**Instructions:**
- a) Reproduce the stretch of the SESAME solver page from "Solver ID: SESAME" through "stc = solver.apply_inverse_operator(evoked)", replacing "fwd" with "fwd_model".
- b) On the SESAME solver page, turn the paragraph beginning "This is a lightweight, discrete-grid implementation" into a short bulleted list that keeps its main facts.

Sequential Semi-Analytic Monte Carlo Estimation

Solver ID: SESAME

Usage

from invert import Solver

# fwd = ...    (mne.Forward object)
# evoked = ... (mne.Evoked object)

solver = Solver("SESAME")
solver.make_inverse_operator(fwd)
stc = solver.apply_inverse_operator(evoked)
stc.plot()

Overview

SESAME-style sequential Monte Carlo dipole fitting on a discrete source grid.

References

1. Sommariva, S., & Sorrentino, A. (2014). Sequential Monte Carlo samplers for semi-linear inverse problems and application to magnetoencephalography. Inverse Problems, 30(11), 114020.

API Reference

Bases: BaseSolver

SESAME-style dipole localization via Sequential Monte Carlo (SMC).

This is a lightweight, discrete-grid implementation inspired by SESAME: it approximates the posterior over a small set of dipole locations using sequential importance sampling with resampling. Dipole positions are restricted to the vertices in the provided source space.

Notes

• The algorithm is stochastic; use random_state for reproducibility.
• The forward model is converted to fixed orientation by BaseSolver.

**Data section:**
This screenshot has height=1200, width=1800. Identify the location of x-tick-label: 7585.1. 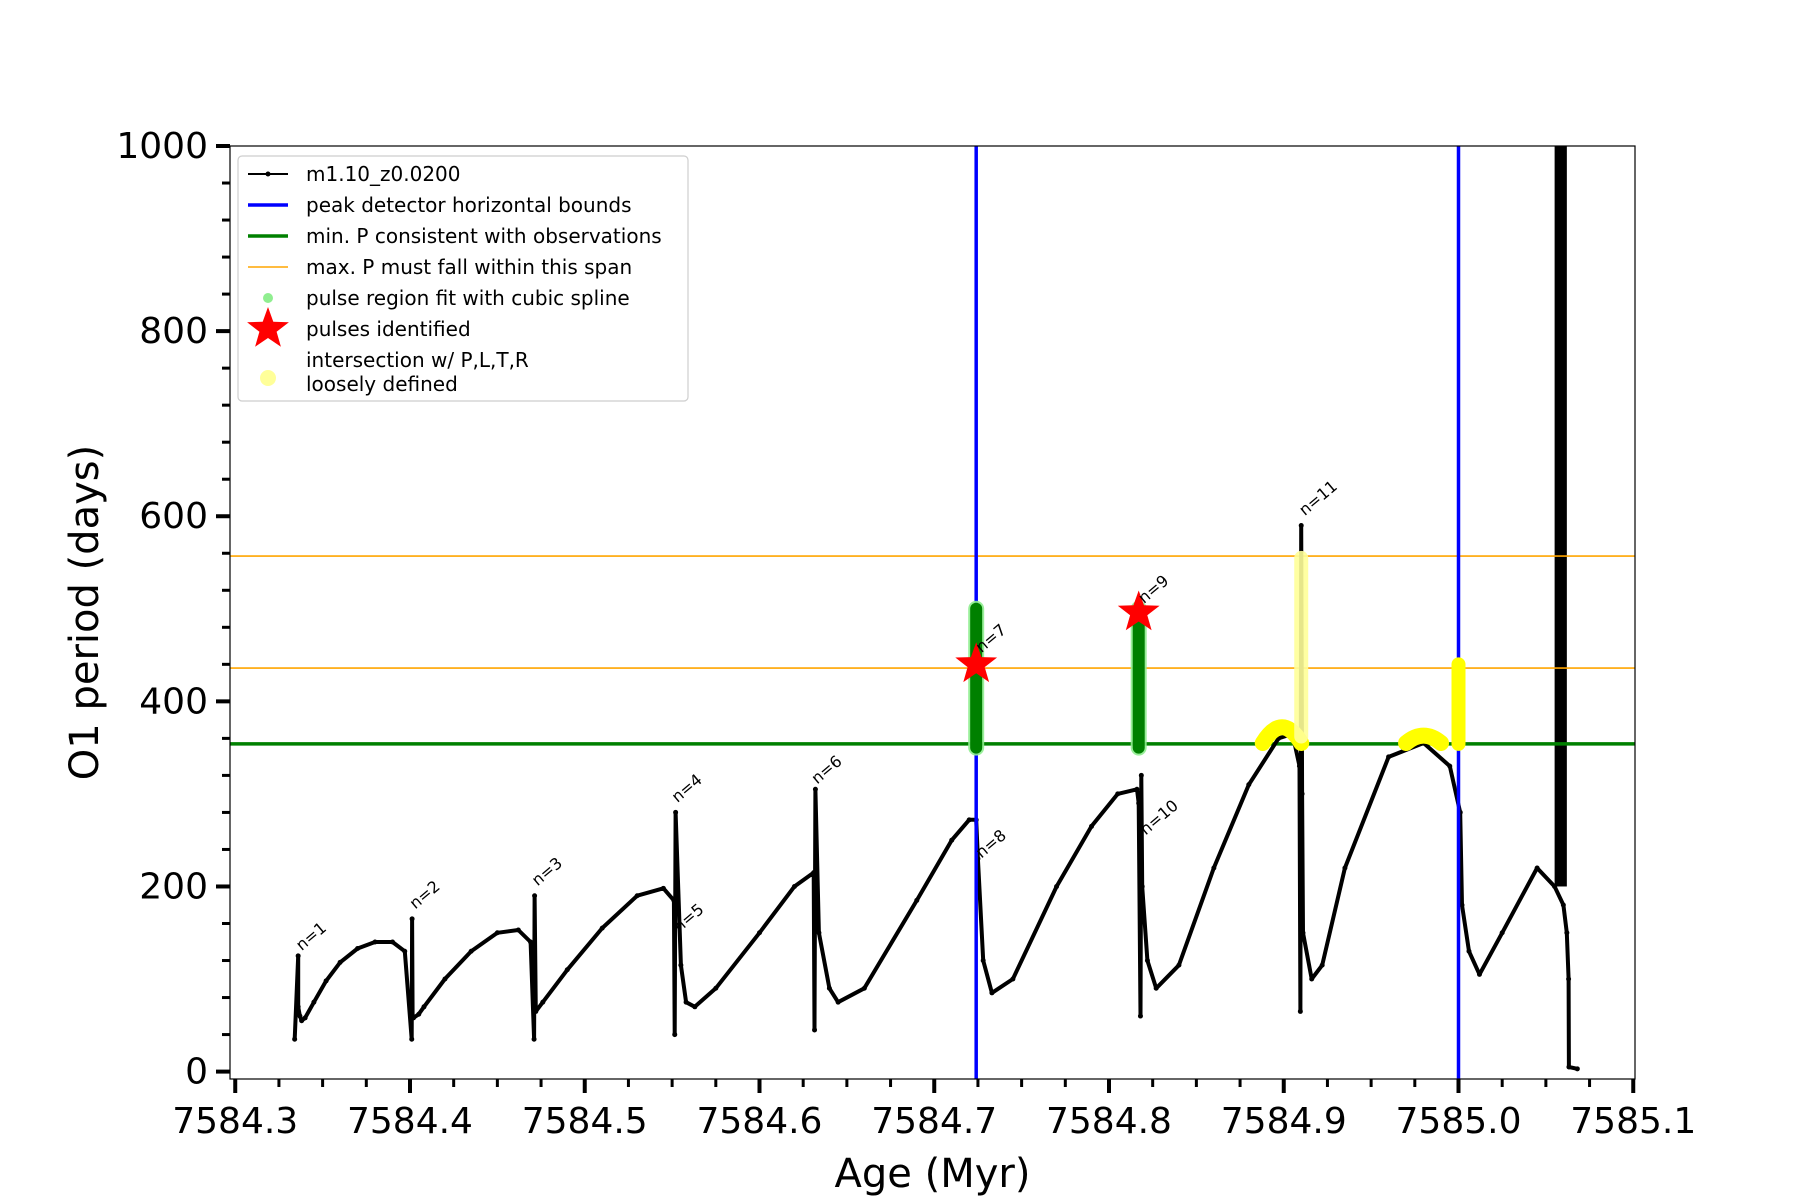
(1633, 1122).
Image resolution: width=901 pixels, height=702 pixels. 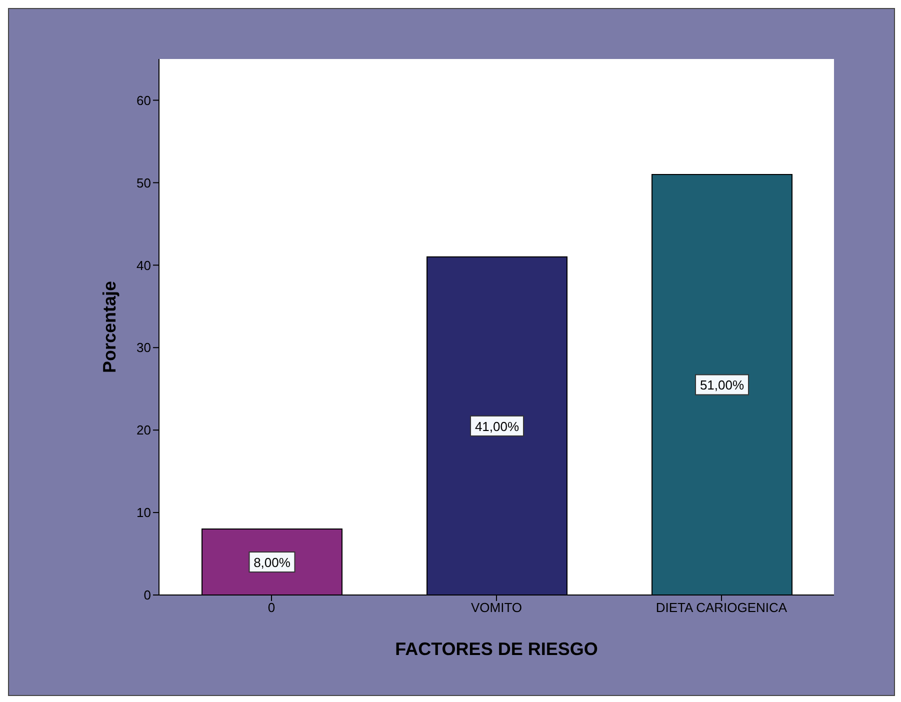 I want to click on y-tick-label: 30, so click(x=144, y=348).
---
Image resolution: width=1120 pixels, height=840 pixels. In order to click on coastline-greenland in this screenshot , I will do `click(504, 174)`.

**Answers by item number:**
- a)
Solver ID: SESAME

Usage

from invert import Solver

# fwd_model = ...    (mne.Forward object)
# evoked = ... (mne.Evoked object)

solver = Solver("SESAME")
solver.make_inverse_operator(fwd_model)
stc = solver.apply_inverse_operator(evoked)

- b)
- A lightweight implementation on a discrete grid, inspired by SESAME
- Approximates the posterior over a small set of dipole locations
- Uses sequential importance sampling with resampling
- Restricts dipole positions to the vertices in the provided source space